Table 4 Importance ranking of characteristics in the East and west of Liaohe depression
| Eastern part of the Liao River | Gini importance | West of the Liao River | Gini importance |
|---|---|---|---|
| S2 | 0.21 | Oily grade | 0.16 |
| Oily grade | 0.14 | S2 | .15 |
| porosity | 0.14 | porosity | 0.13 |
| S1 | 0.12 | Oil saturation | 0.12 |
| Movable fluids | 0.10 | Movable fluids | 0.11 |
| Tmax | 0.09 | Penetration | 0.09 |
| Oil saturation | 0.07 | Tmax | 0.08 |
| Penetration | 0.07 | S1 | 0.08 |
| S0 | 0.06 | S0 | 0.08 |
In the process of machine learning, because each learned sample and test sample are random, the accuracy of the results is also different, the confidence interval is used to evaluate the results, and the east and west use a confidence level of 0.95, and the eastern accuracy rate is 89.9%~ 91.5%, the western accuracy rate is 94.4%~ 95.4%.
5. Conclusion
Through the numerical treatment of oil-containing grades and sample imbalance, a good prediction effect was obtained.
The method operation is simple, the traditional plate method needs to build new features, and the operator needs to have a strong theoretical foundation, and there are often various problems in the application pro-cess, which undoubtedly brings obstacles to the promotion of the plate. The random forest method only needs to adjust the parameters, especially when the number of bases is large, the effect is better, and it has outstanding advantages over the traditional square layout method.
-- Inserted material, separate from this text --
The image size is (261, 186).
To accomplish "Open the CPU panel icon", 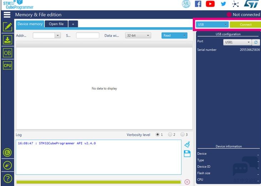I will point(7,65).

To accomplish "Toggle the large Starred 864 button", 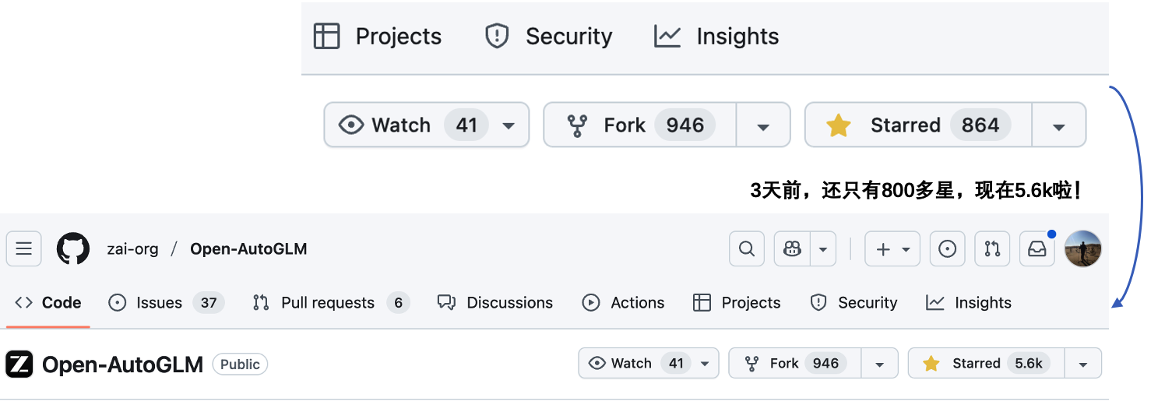I will [918, 125].
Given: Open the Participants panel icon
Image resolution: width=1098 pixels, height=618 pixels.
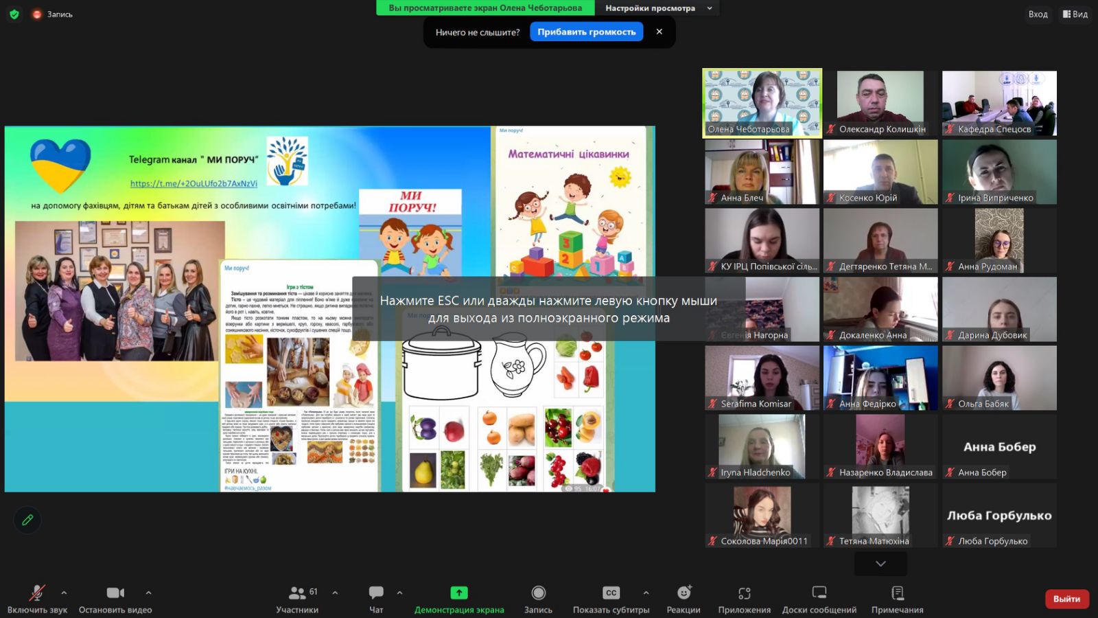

This paper adopts the SMOTE oversampling method to solve the problem of data imbalance and ensure the accuracy of the method. The maximum number of features for a single tree is "sqrt" and "log2", and the error rates are similar, which are lower than selecting all features. Each tree random-ly selects features, adding feature disturbance, and the error rate of the standard parameters for dividing the Gini coefficient and information gain is not much different. From the characteristic analysis, it can be seen that pyrolysis and oil-bearing grades are important features in the identification of oil and water layers in both the eastern and western regions, which is consistent with the traditional plate method and theoretical knowledge.
From the prediction results, random forest has a high accuracy in the identification of reservoir water. At a confidence level of 0.95, the accuracy rates in the east are 89.9%-91.5%, and the accuracy in the west is 94.4%- 95.4%. The lower value in the eastern region is mainly related to the amount of data and is caused by the imbalance of data types. With the continuous development of big data and artificial intelligence, machine learning will find more applications in the field of oil and gas exploration.